Задания:
**1)** Переведите на английский язык следующее предложение из текста о концепции Готтмана: «Парадоксальным образом политическая география оказалась далеко от сферы политики».
**2)** Продолжите текст о концепции Готтмана после его последнего предложения.

Текст для чтения:
==================================================

Таковы основные положения концепции Готтмана, которая сложилась под воздействием теоретических установок Видальде ла Блаша и впитала в себя традиции современной французской школы политической географии, отличительными особенностями которой стали: акцент на изучении прежде всего регионалистских аспектов геополитической проблематики, определенная недооценка роли политических государств, обостренное внимание к политико-психологическим и духовным факторам в процессе развития международно-политической системы. Отмеченная прежде всего полемической заостренностью по отношению к германской школе геополитики, французская политическая география развивалась в русле “антропо-географической школы”, представив оригинальный и во многом альтернативный германскому свой подход к современным проблемам геополитики.

Концепция Готтмана способствовала систематизации страноведческих политико-географических знаний. Однако эти концепции были весьма далеки от задач других общественных наук и прогресса в их теории. Парадоксальным образом политическая география оказалась далеко от сферы политики. Основной акцент делается на описание и интерпретацию различий между существующими де-юре политическими единицами, на их уникальность; при этом реальной дифференциации политико-географического пространства уделялось значительно меньше внимания. В объяснении субъективные факторы нередко выпячивались в ущерб долговременным объективным, в том числе роли экономических структур. Традиционность и неизменность тематики постепенно превратила политическую географию в рутинное • пополнение банка политико-географических описаний все новыми частными случаями. Ввиду этого концепции начала 50-х гг. уже к середине 60-х исчерпали себя.

==================================================

Сохранённые данные:
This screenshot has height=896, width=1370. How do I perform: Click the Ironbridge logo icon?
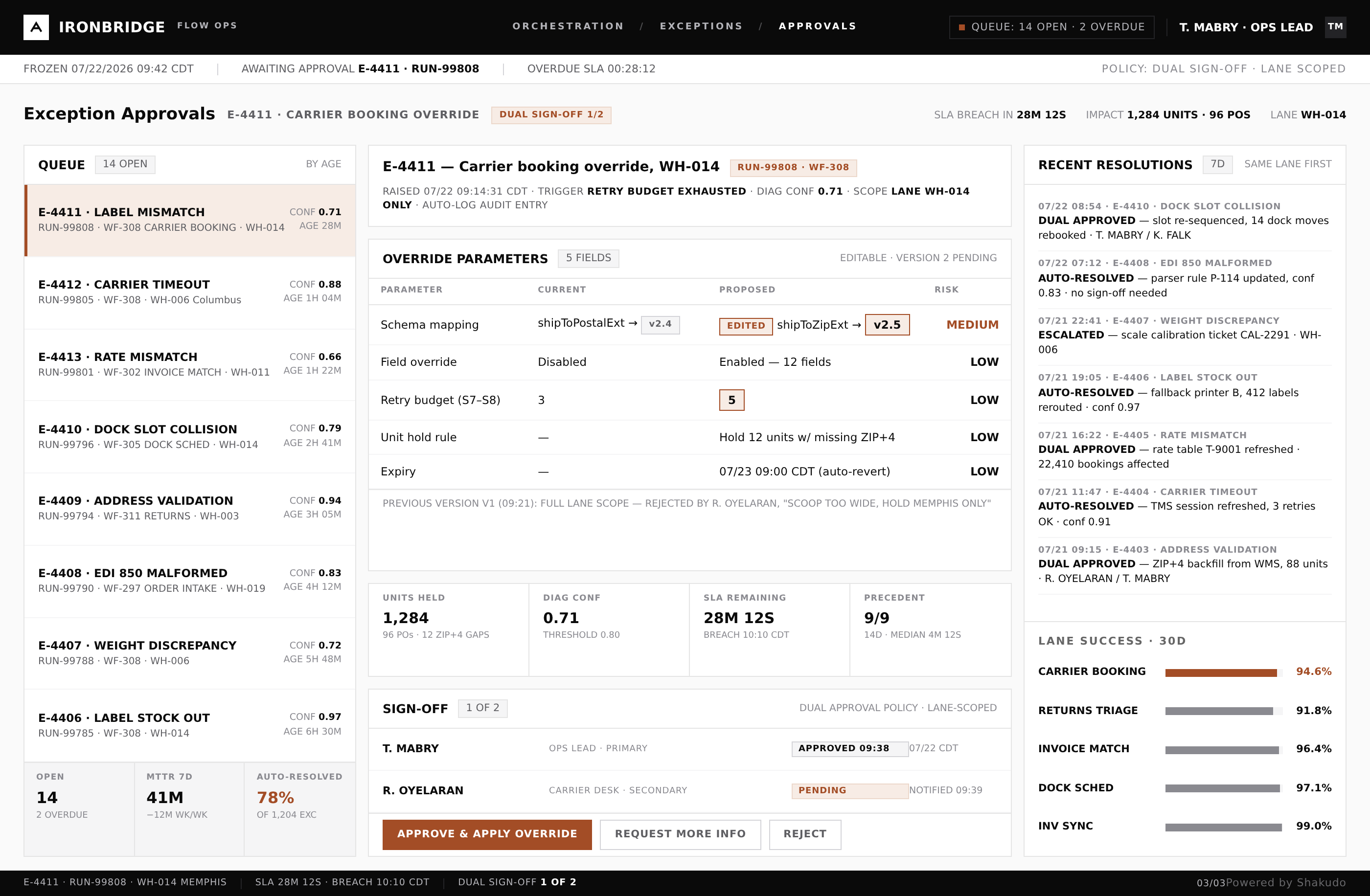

==================================================

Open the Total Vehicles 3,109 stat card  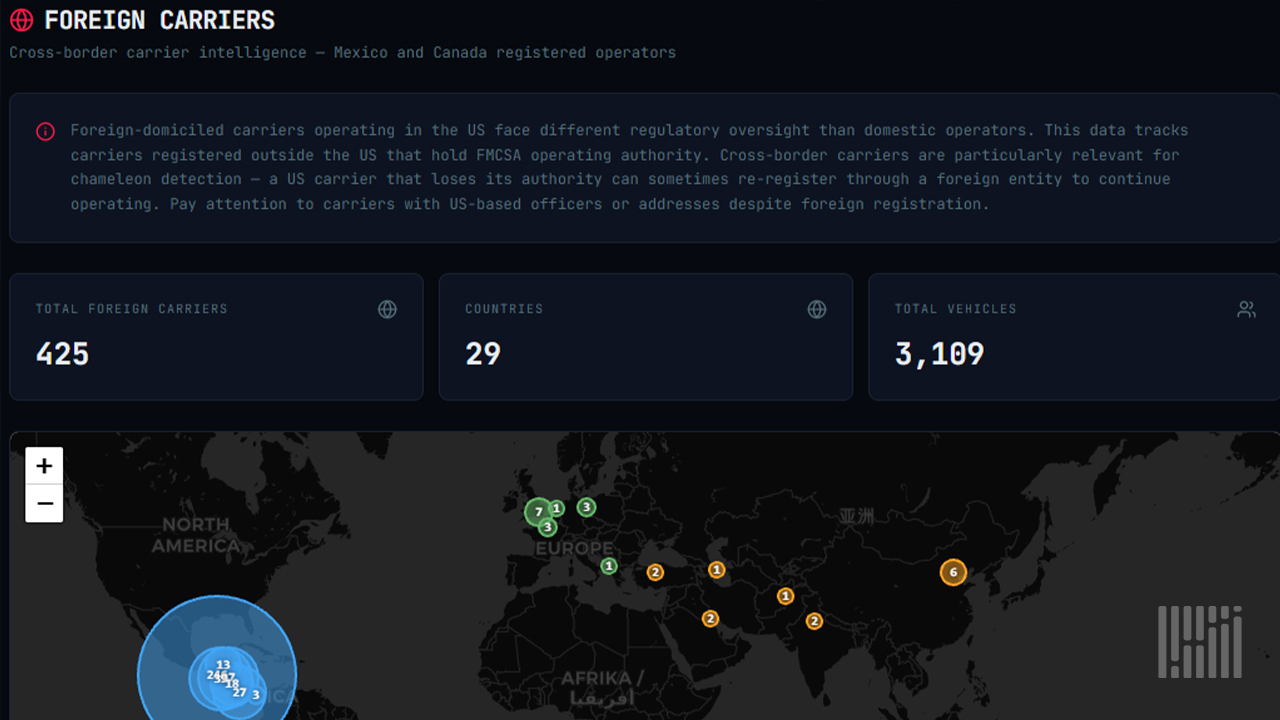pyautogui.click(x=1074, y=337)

==================================================

Ответы по порядку:
**1)** Paradoxically, political geography turned out to be far removed from the sphere of politics.

**2)**
Теоретические основы для формирования подходов многих французских авторов к проблемам геополитики были заложены Видаль дела Блашем. Некоторые важные теоретические построения Видаль де ла Блаша остались незавершенными. Его последователи, в частности Ж. Ансель, развили концептуальные установки основателя современной французской политической географии. Теоретические работы Видаль де ла Блаша, как писал Ансель, приводят к пониманию нации как “гармонического сочетания различных образов жизни”, присущих отдельным локальным общностям, осознающих единство, сходство, совместимость главных элементов их бытия166. В рамках его концепции государство оказывается как бы вторичным и скорее результатом, продуктом этого осознаваемого единства. Отсюда понимание границы, характерное для Видаль де ла Блаша и его последователей, как живой, осознаваемой, а не обусловленной “внешними” рамками государства или непосредственно физико-географическими факторами167.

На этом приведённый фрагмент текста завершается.